Kielecki rozgrywający otrzymał tytuł MVP, co udowadnia jak ważną rolę odegrał w tym spotkaniu. – Znakomita gra Piotra. Świetnie rozdzielał piłki na skrzydła. Ponadto ukłony dla naszych środkowych, którzy wykorzystali liczne okazje od Lipińskiego – ocenia Jungiewicz.
Rewelacyjną postawę drużyny Daszkiewicza docenił sam rywal. – Zespół z Kielc dał nam dzisiaj solidną nauczkę i lekcję siatkówki. Musimy jak najszybciej się po tym pozbierać. Wielki szacunek dla przeciwnika. Grali bardzo dobrze. Nie potrafiliśmy nadążyć za nimi. Stąd wynik 3:0 dla gospodarzy. Punkty zostają w Kielcach. Teraz musimy na spokojnie wyciągnąć wnioski przed kolejnymi starciami. Powinniśmy zapomnieć o spotkaniu z Effectorem – komentuje Bartosz Gawryszewski.
Siatkarze Trefla na zagrywce podejmowali sporo ryzyka, co tym razem nie popłaciło. – Zdajemy sobie sprawę, że mamy duży potencjał w polu serwisowym, ale niestety to dzisiaj nie zaskoczyło – uważa środkowy z Gdańska.

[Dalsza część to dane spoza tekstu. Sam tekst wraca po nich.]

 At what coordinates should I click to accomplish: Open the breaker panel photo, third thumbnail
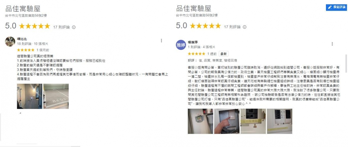tap(253, 121)
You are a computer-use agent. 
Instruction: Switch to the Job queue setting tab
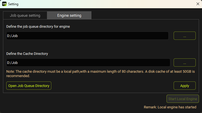25,15
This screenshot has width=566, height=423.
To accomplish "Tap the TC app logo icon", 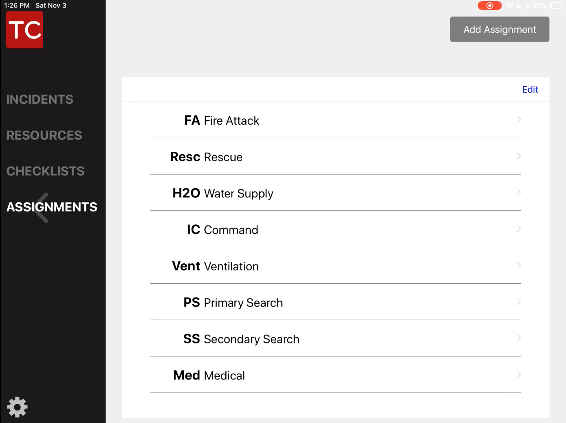I will tap(25, 30).
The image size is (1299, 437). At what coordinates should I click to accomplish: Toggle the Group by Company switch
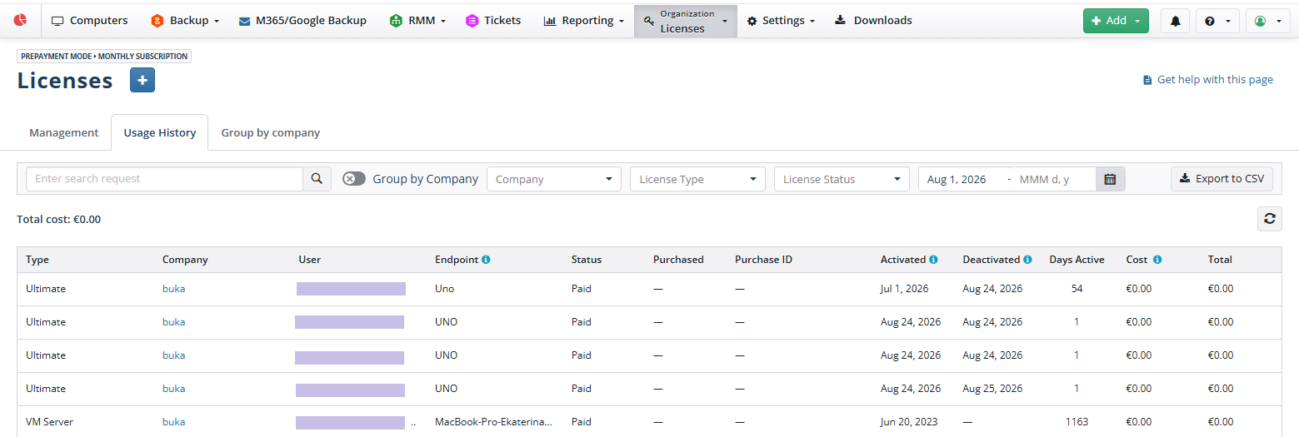click(x=354, y=179)
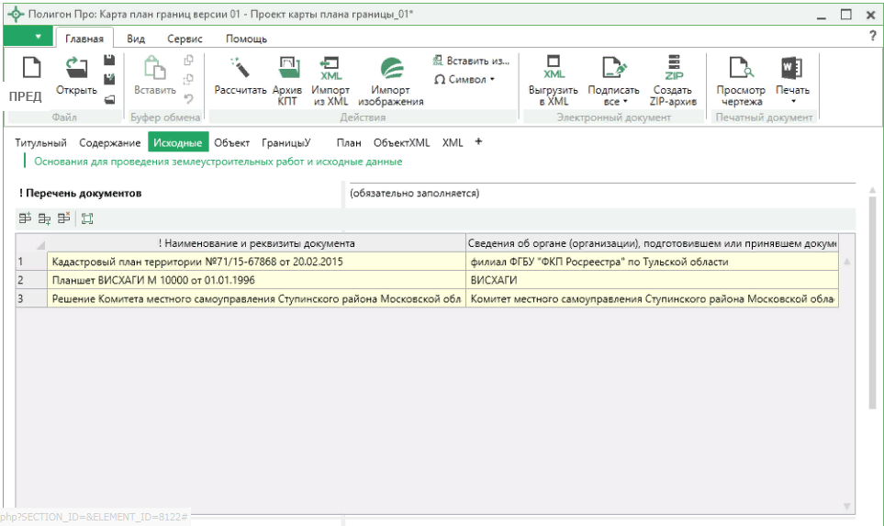Expand the Печать dropdown arrow
Image resolution: width=884 pixels, height=526 pixels.
tap(792, 102)
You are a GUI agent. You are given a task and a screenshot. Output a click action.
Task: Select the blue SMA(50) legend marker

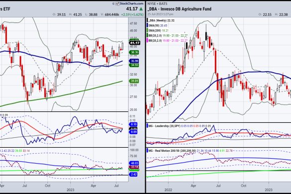tap(147, 25)
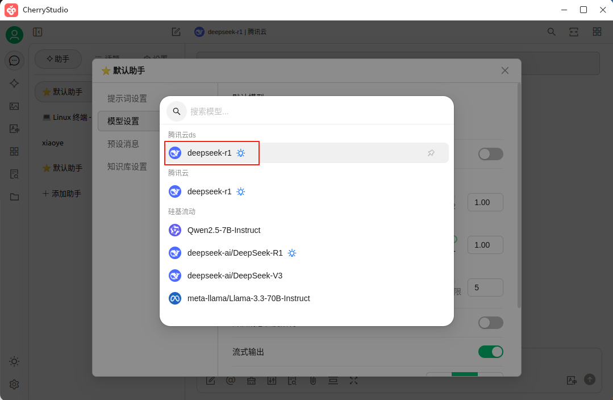Image resolution: width=613 pixels, height=400 pixels.
Task: Enable the switch directly above 流式输出
Action: point(490,323)
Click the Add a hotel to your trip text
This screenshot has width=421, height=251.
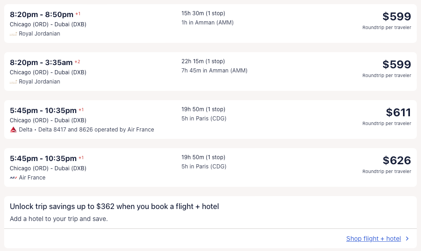pyautogui.click(x=59, y=219)
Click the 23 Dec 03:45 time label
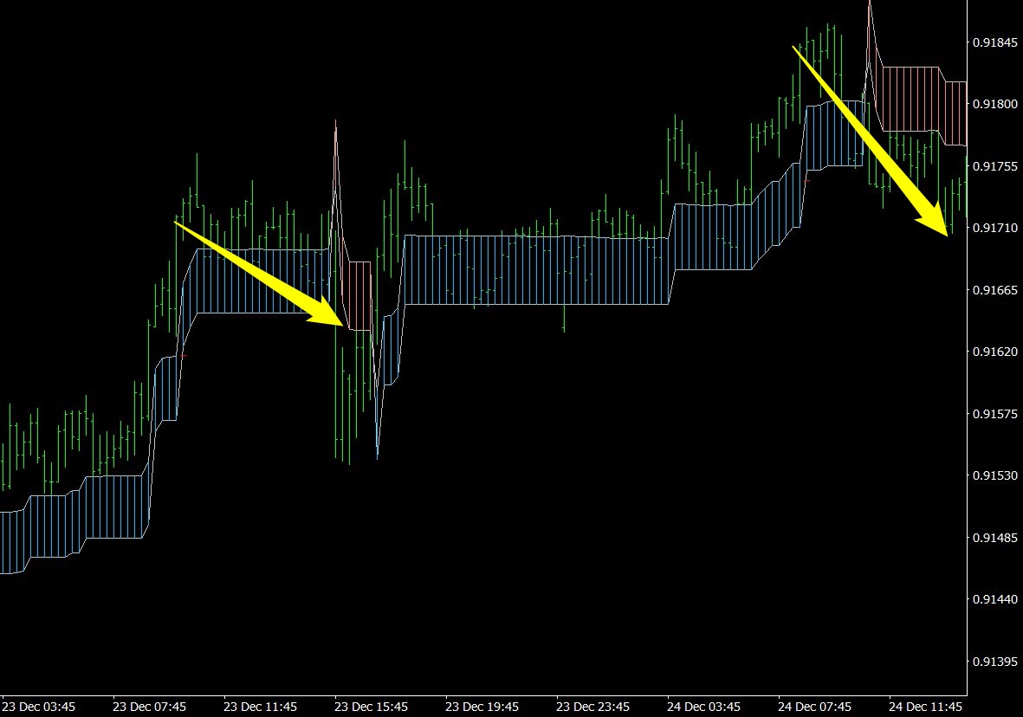The image size is (1023, 717). coord(39,707)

Co więcej, siatkarz Lotosu dopatruje się także innych niedociągnięć. – Nie potrafiliśmy utrzymać równego poziomu gry. Zaczynaliśmy bardzo dobrze, wyrabiając znaczną przewagę na początku partii, a potem nie potrafiliśmy utrzymać tego poziomu. Osobiście nie upatrywałem w poprzednich przegranych Effectora szansy na łatwy mecz. Moje podejście polegało na skupieniu na pojedynku, który koniecznie trzeba wygrać. Niestety to się nie udało. Z pewnością kielczanie byli w tej grze dużo lepszą drużyną niż my.